• Source data:
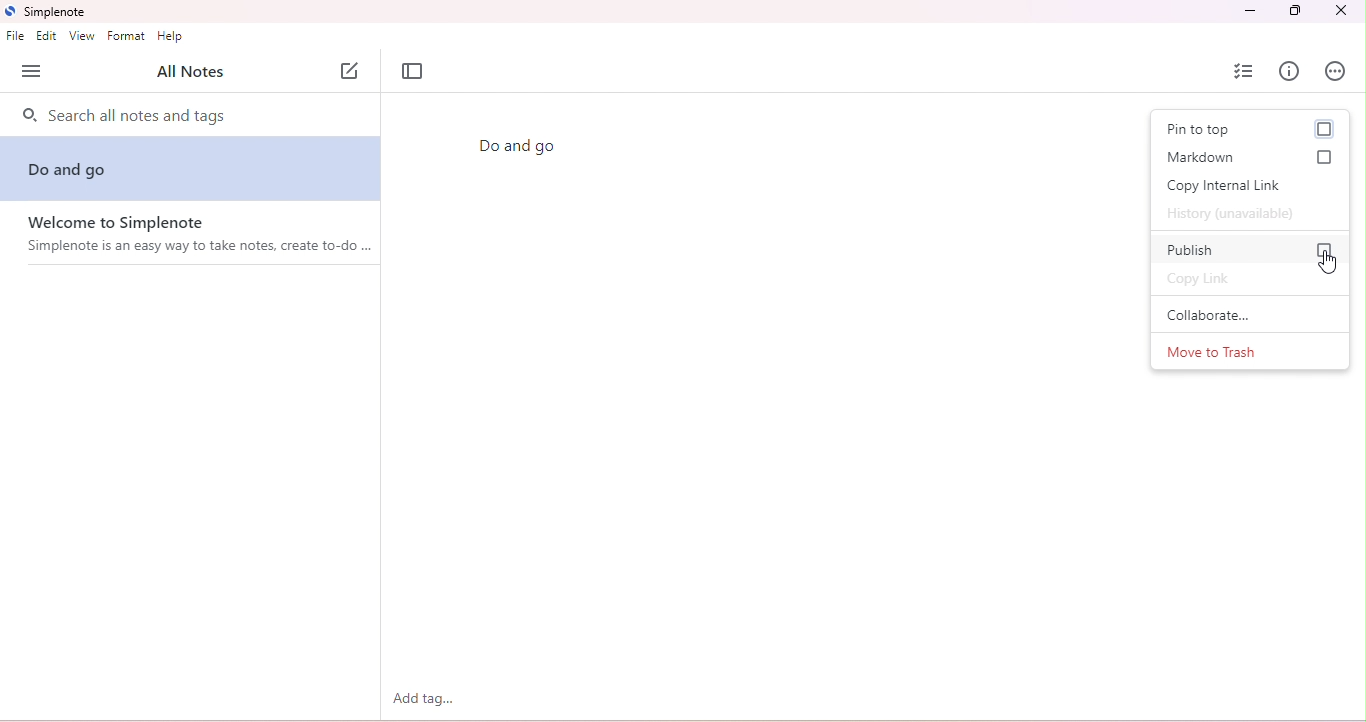  What do you see at coordinates (1331, 264) in the screenshot?
I see `cursor` at bounding box center [1331, 264].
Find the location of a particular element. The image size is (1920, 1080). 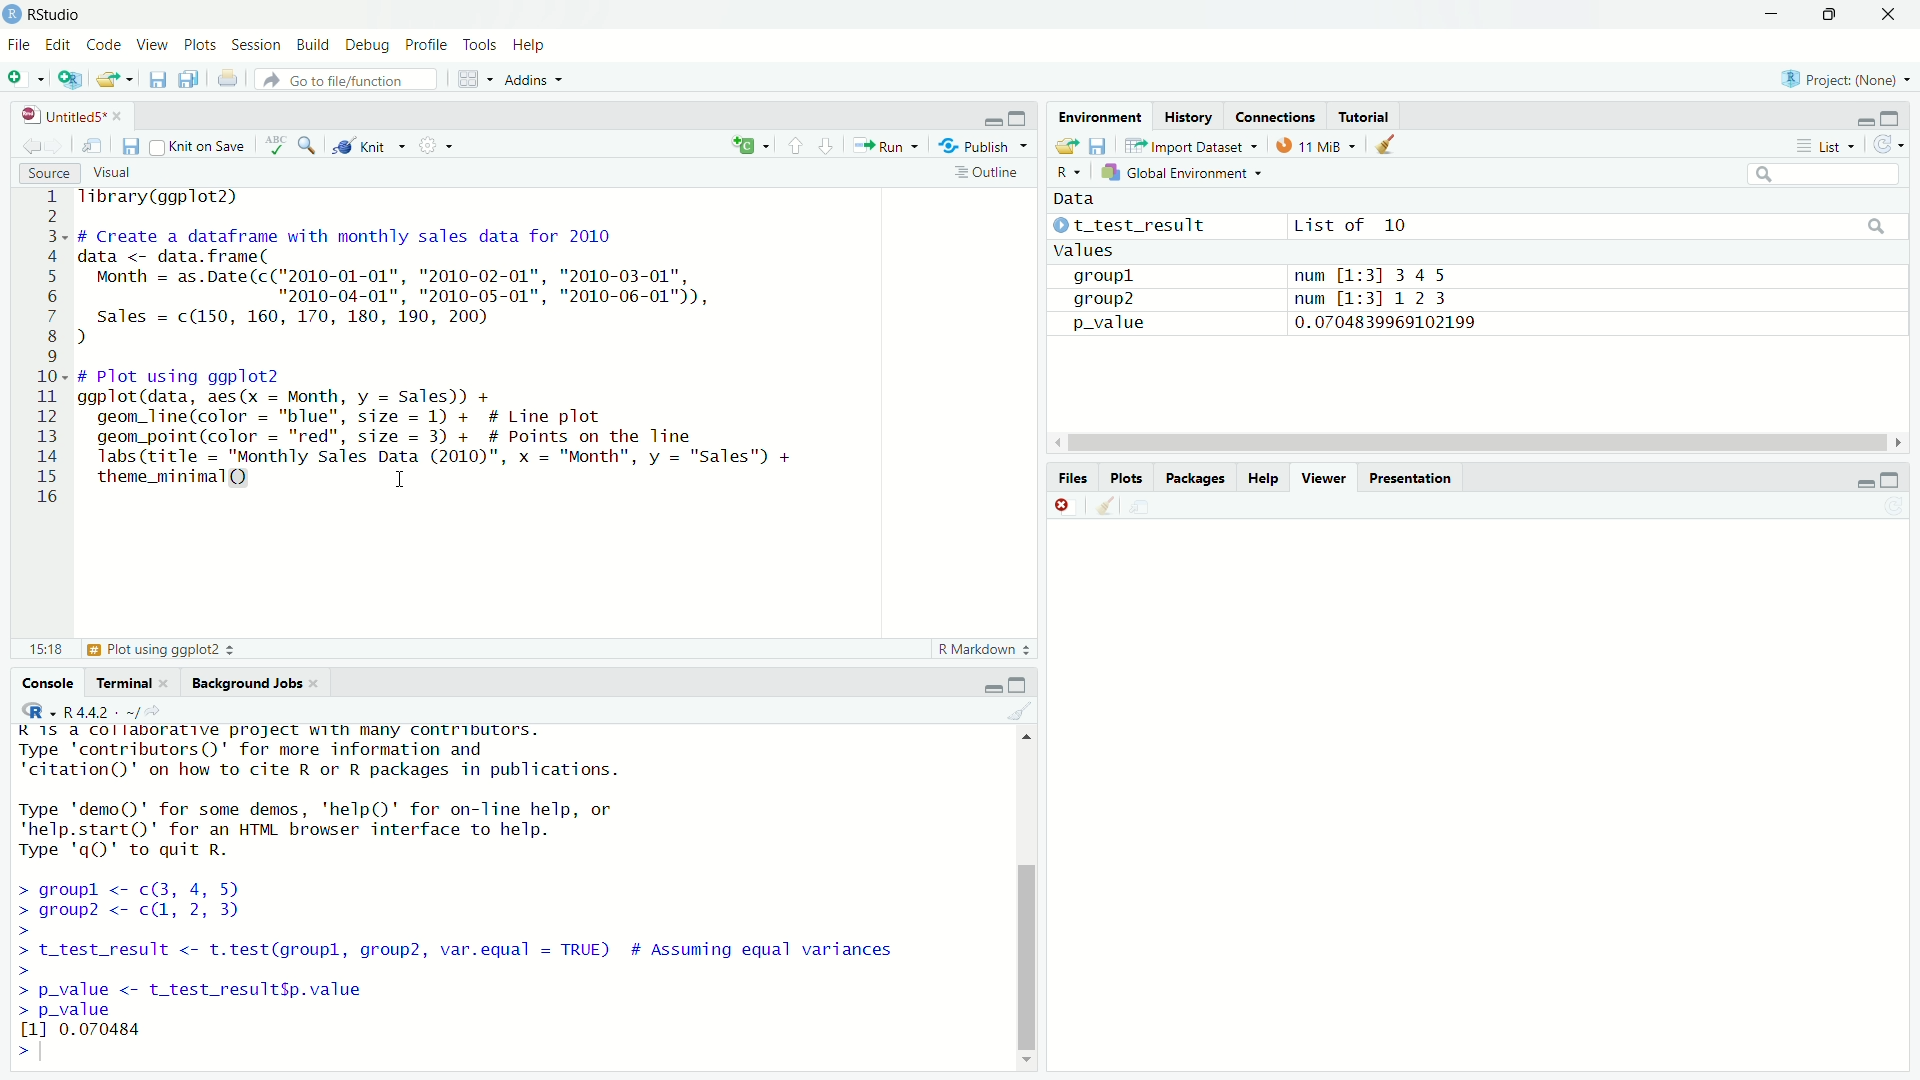

maximise is located at coordinates (1891, 118).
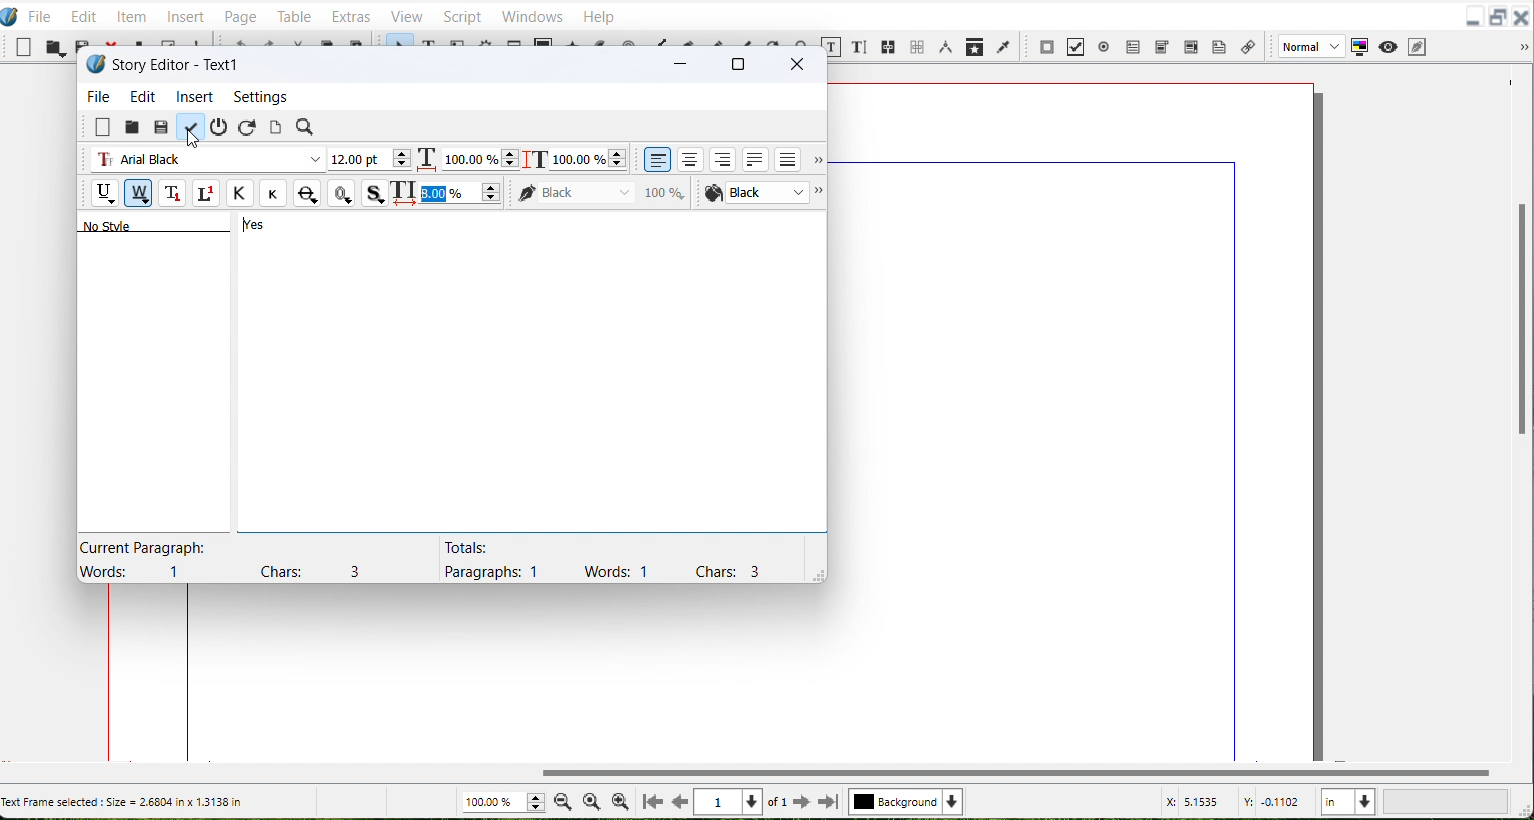 The image size is (1534, 820). What do you see at coordinates (591, 800) in the screenshot?
I see `Zoom to 100%` at bounding box center [591, 800].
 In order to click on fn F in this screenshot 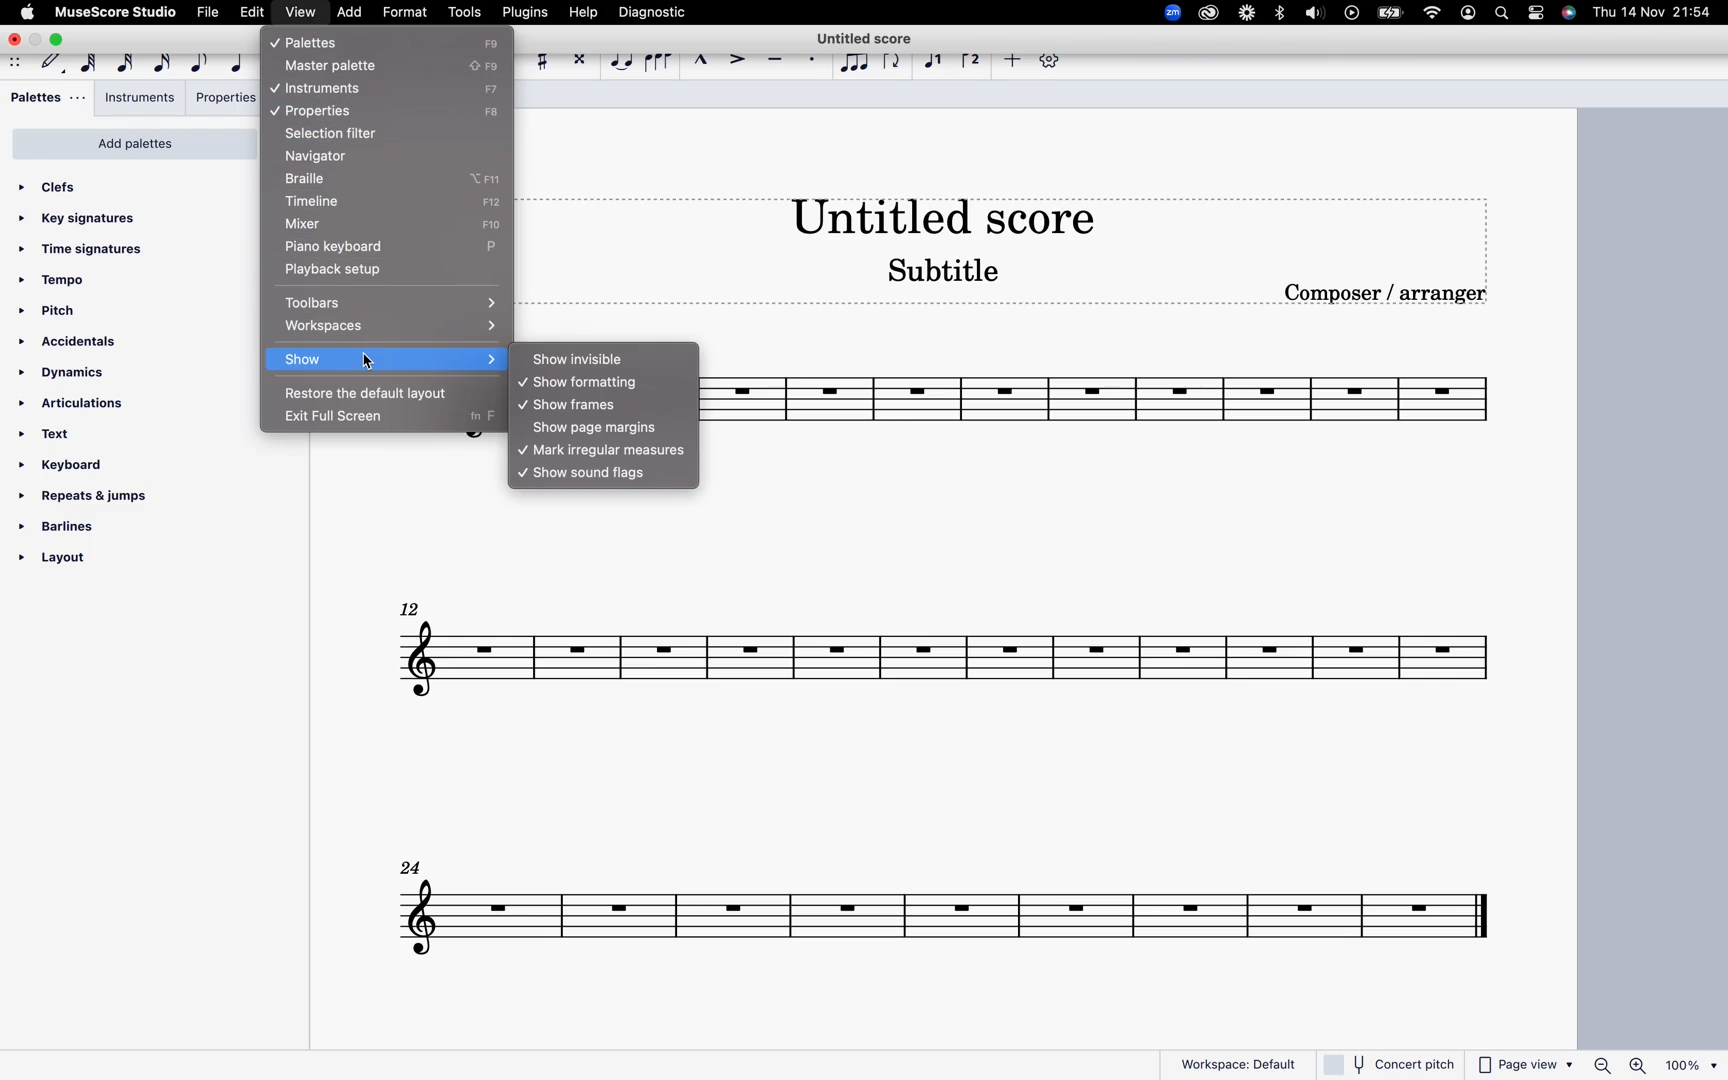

• Task to carry out: Please copy out all of the entries above word for word, leaving out the pictures.

• Expected answer:
  What do you see at coordinates (1331, 264) in the screenshot?
I see `cursor` at bounding box center [1331, 264].
Find the location of a particular element. The image size is (1920, 1080). 

maximise is located at coordinates (1891, 118).
 The image size is (1534, 820). What do you see at coordinates (591, 800) in the screenshot?
I see `Zoom to 100%` at bounding box center [591, 800].
 In order to click on fn F in this screenshot 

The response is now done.